A second point is that the life cycle of the wood wasp generally is completed in under three years. Now, there can be some oddities in nature whereby insects go dormant for awhile and don’t change to the adult stage for several years past a normal length of time, but almost always I have seen these wasps coming from the walls of houses that had been built within the last couple of years. If your home is older than that and you find a wood wasp inside it likely just wandered in from outside, and now desperately wishes it could return to the outside environment.

That’s the Good News, what’s the Bad News?

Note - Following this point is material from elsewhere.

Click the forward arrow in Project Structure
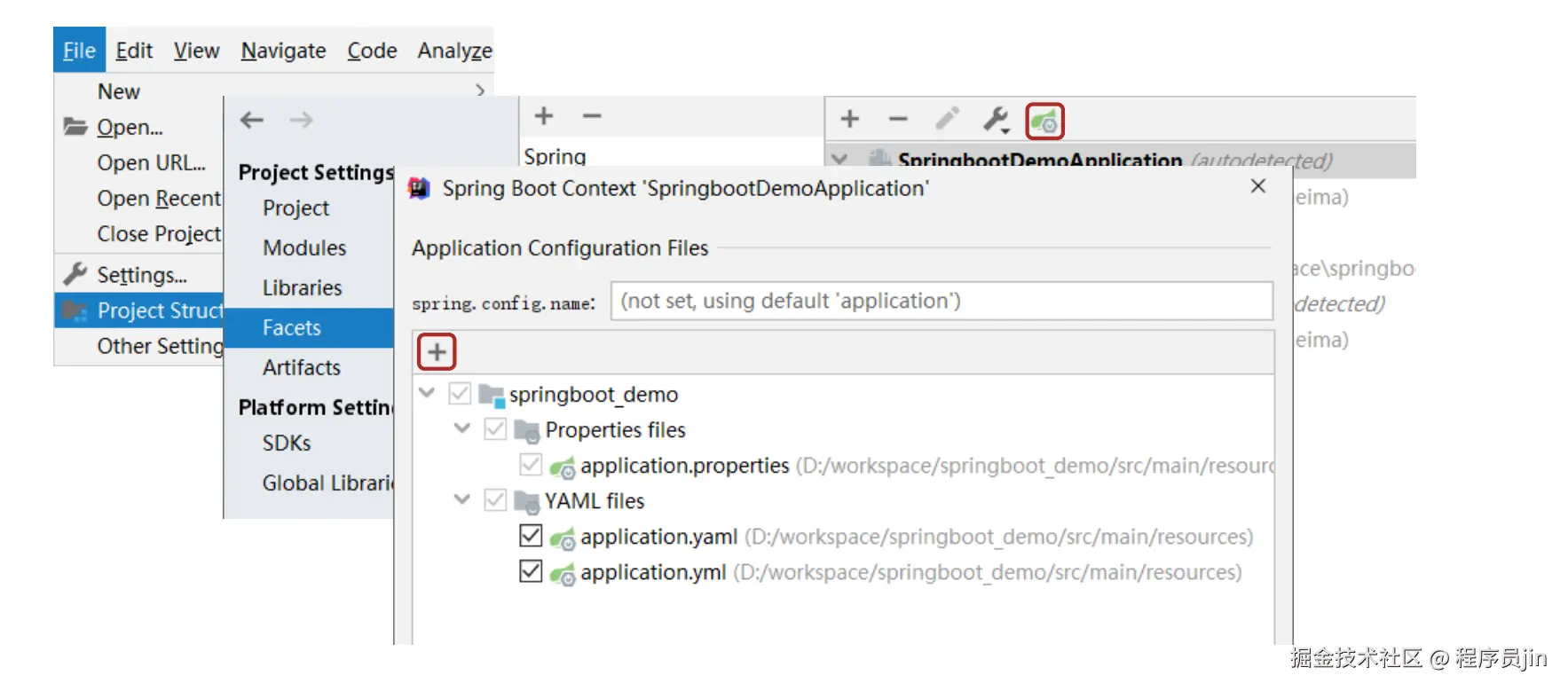 [302, 120]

The bad news is that, potentially, there can be many dozens of the wasps growing within the wood of a single home. I witnessed this one time in a year when the wood wasp population seemed to be at an all-time high, and a lot of people were experiencing encounters with the wasps. One home I went to had had at least three dozen of the wasps emerge over a period of several weeks, leaving the holes in the walls of every room in the house. There had been some major kills of forest trees in the California mountains the year before, so it could well be that more “salvage” logging had taken place, using trees already with the wasp eggs in them. This has been the expressed opinion of one beetle expert with the University of California, that salvage logging could lead to increased beetle activity in homes, but again we’ll explore that in a different article.

What should we do?

While I realize it is very difficult to ignore large, shiny, long-tailed and big-jawed, buzzing wasps flying around in your home, the very best course of action with respect to Horntail Wasps is to let the infestation run its course. There may only be one or two wasps in the entire structure, and it will be over and done with very quickly, or there could be dozens. There really is, at this time, no way to determine just how many of the larvae are still in the walls after you have seen the first couple of adults pop out, so demanding a guarantee that is has ended is really not possible.

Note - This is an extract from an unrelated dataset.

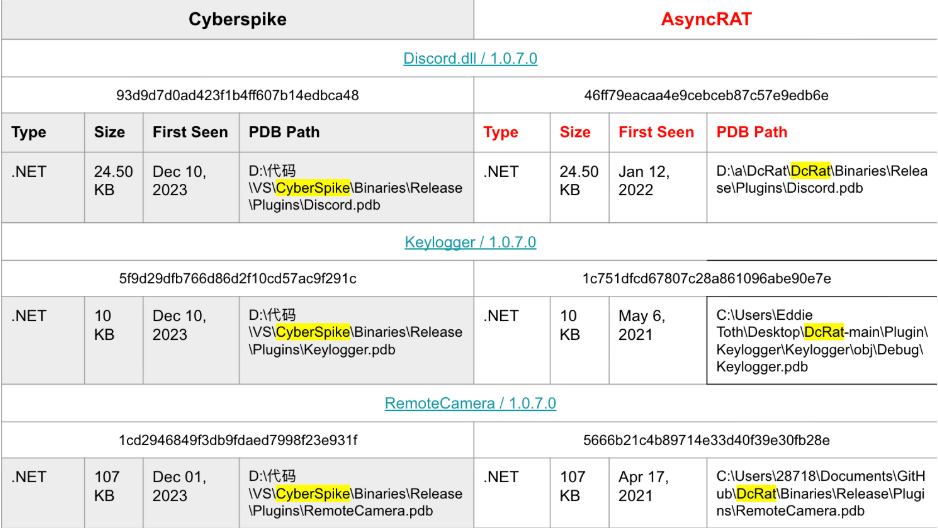
Task: Open the Keylogger / 1.0.7.0 link
Action: 470,242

Should you decide that you absolutely, positively must have the remaining larvae in the walls killed, so that you don’t have to deal with any more adults or their holes in the walls, the only guaranteed method is to fumigate the entire structure, and this is an expensive process that requires you to vacate the home for several days while it is tented and fumigated with a material that can penetrate into the wood members of the walls and attic areas. Even this may be a little bit of a gamble, for there probably is not testing of the fumigants on insect pests that are of such minor importance, and how well the fumigant actually kills these large larvae may not be known.

The better action on your part is to let the life cycle of the wasps complete itself, vacuum up the wasps as they emerge or open the door and let them out, and then fill in the holes they have created and repaint the spot. The wood wasps are not stinging wasps, and therefore they really pose no threat to people or pets. Even though they have what looks like an enormous “stinger” sticking out their back end the device is used only for laying eggs, and has no defensive purpose. Also, even though they have strong jaws there is no reason whatsoever for them to bite people, unless you trapped it in your hand and it was attempting to escape. Since the life cycle is fairly short, within a few months you probably will be all done with the emergence of the adults, and you can put the hole putty and plaster of Paris away.

We need Nature’s recycling crew, whether it is the wasps or the big beetles. Look for an article on The Kinds of Beetles in Your Walls on BugInfo, and you will find some more interesting information there. Without these kinds of insects returning dead plant material to the soil our environment simply would not function correctly. We really appreciate that you’ve taken the time to better understand the Horntail Wasps by reading this article, and that you will be better equipped to deal with them now.